Optical coherence tomography (OCT) indicates minimal subretinal fluid in the right eye (A), minimal subretinal fluid and localized retinal pigment epithelium disruption in the left eye (B).

Discussion

Diffuse arteriolar spasm, which is a result of segmental or generalized narrowing of retinal arterioles on the retina, is the most visible ocular sign of PE. Severe hypertensive patients rarely have SRD as a complication.5 Researchers such as Jayashree et al6 reported a significant positive correlation between blood pressure levels and disease severity. Whether unilateral or bilateral, SRD may occur before or after birth.7

The exact SRD mechanism in PE cases remains unknown. There are different theories explaining the development of SRD. Serious generalized vasospasm, which is considered to be secondary to increased sensitivity to circulating prostaglandins, is assumed as the underlying pathophysiology.8 Choroidal dysfunction is considered to exist after the arteriolar vasospasm. Retinal pigment epithelium damage and breakdown of the blood-retina barrier are caused by choroidal dysfunction, especially by choriocapillaris ischemia. The compromised fluid and ion transfer cause subretinal liquid accumulation and following serous detachment.9,10 Studies with fluorescence angiography and green indocyanine angiography reported that changes in the choroid vasculature, including occlusion of the choroid and choriocapillaris arterioles, caused most of the retinal harm.11 There is a recent publication suggesting that the initial injury in many women with de novo hypertensive disorders of pregnancy was passive edema of the retina due to hyperperfusion in pregnancy. If this continues, the authors propose edema is likely to cause BP elevation in PE and resolves with delivery of the placenta.12 In light of this, our case of SRD is likely to be an exaggerated form of retinal edema of PE.

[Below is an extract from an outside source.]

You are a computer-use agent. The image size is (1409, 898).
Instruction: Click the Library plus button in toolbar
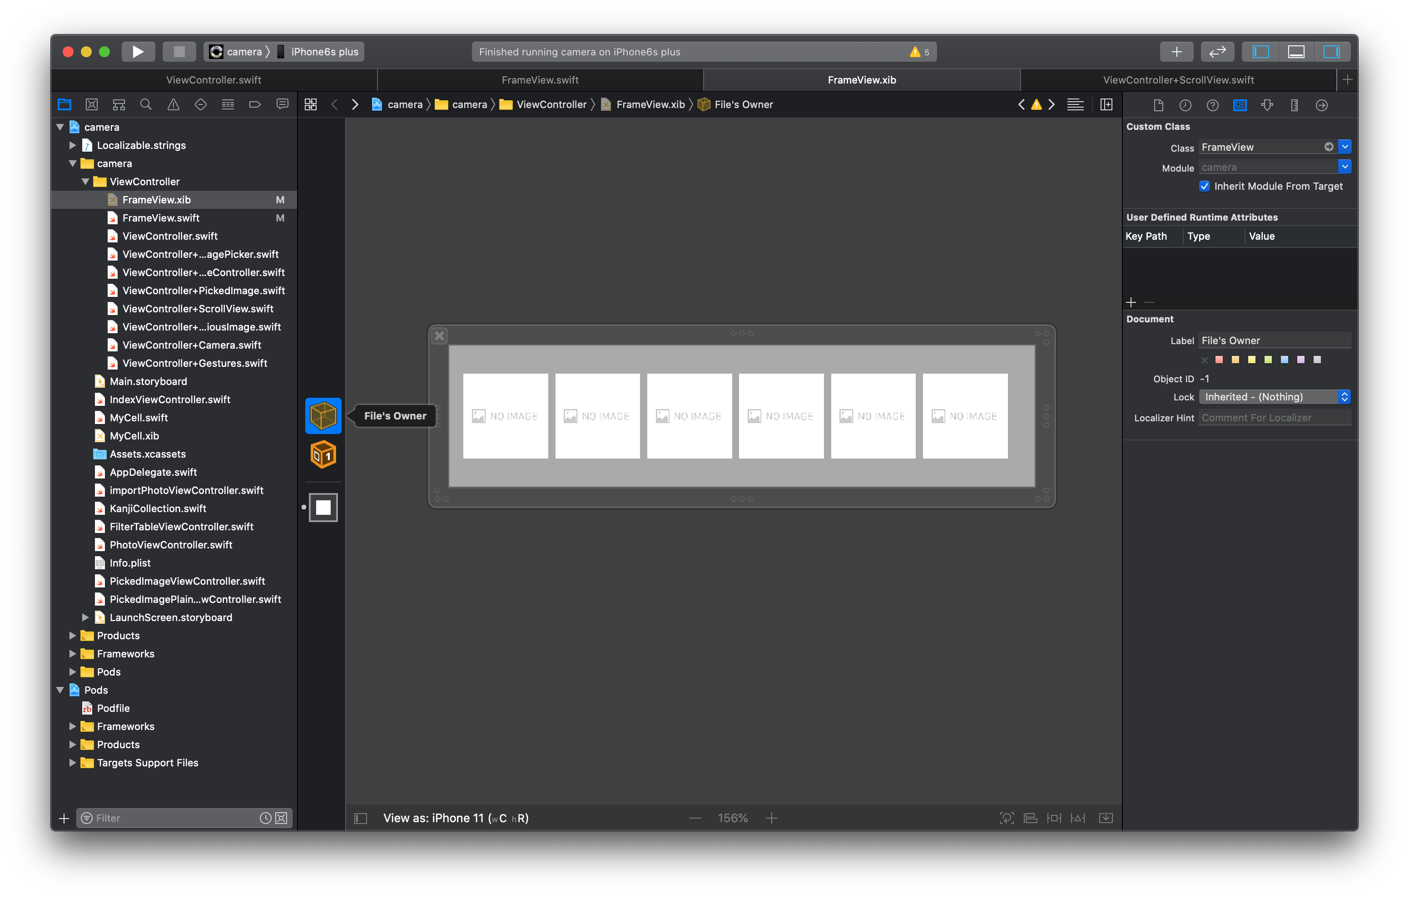[x=1176, y=51]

OCT is a safe, non-invasive, and commonly used screening method in this period. However, we did not have the chance to perform OCT examination at the time of diagnosis and therefore confirmed the bullous SRD through B-scan ultrasonography. After two weeks of follow-up, we had the chance to get OCT images.

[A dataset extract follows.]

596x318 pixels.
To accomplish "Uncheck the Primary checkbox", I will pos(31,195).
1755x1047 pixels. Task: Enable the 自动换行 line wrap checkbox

The management of the serous retinal detachment is the treatment of underlying reason. Further observations and systematic antihypertensive drugs therapy may be useful for such cases. The breakdown of the blood‑retinal barrier and failure of the retinal pigment epithelium pump function recover spontaneously at the postpartum period.2 In most of the patients, SRD shows complete resolution within 2–12 weeks after delivery.14 In our patient, the BP spontaneously decreased after birth, and the patient was discharged from the obstetrics and gynecology clinic with a prescription including methyldopa (Alfamet, Ibrahim Ethem, Turkey). In line with the literature, we observed that SRD gradually resolved, and visual acuity recovered completely.13,14

Conclusion

SRD should be considered in case of vision loss before or after birth in patients with PE, and such patients should undergo retinal examination. Even giant bullous SRDs regress spontaneously within a few weeks after BP is regulated following delivery.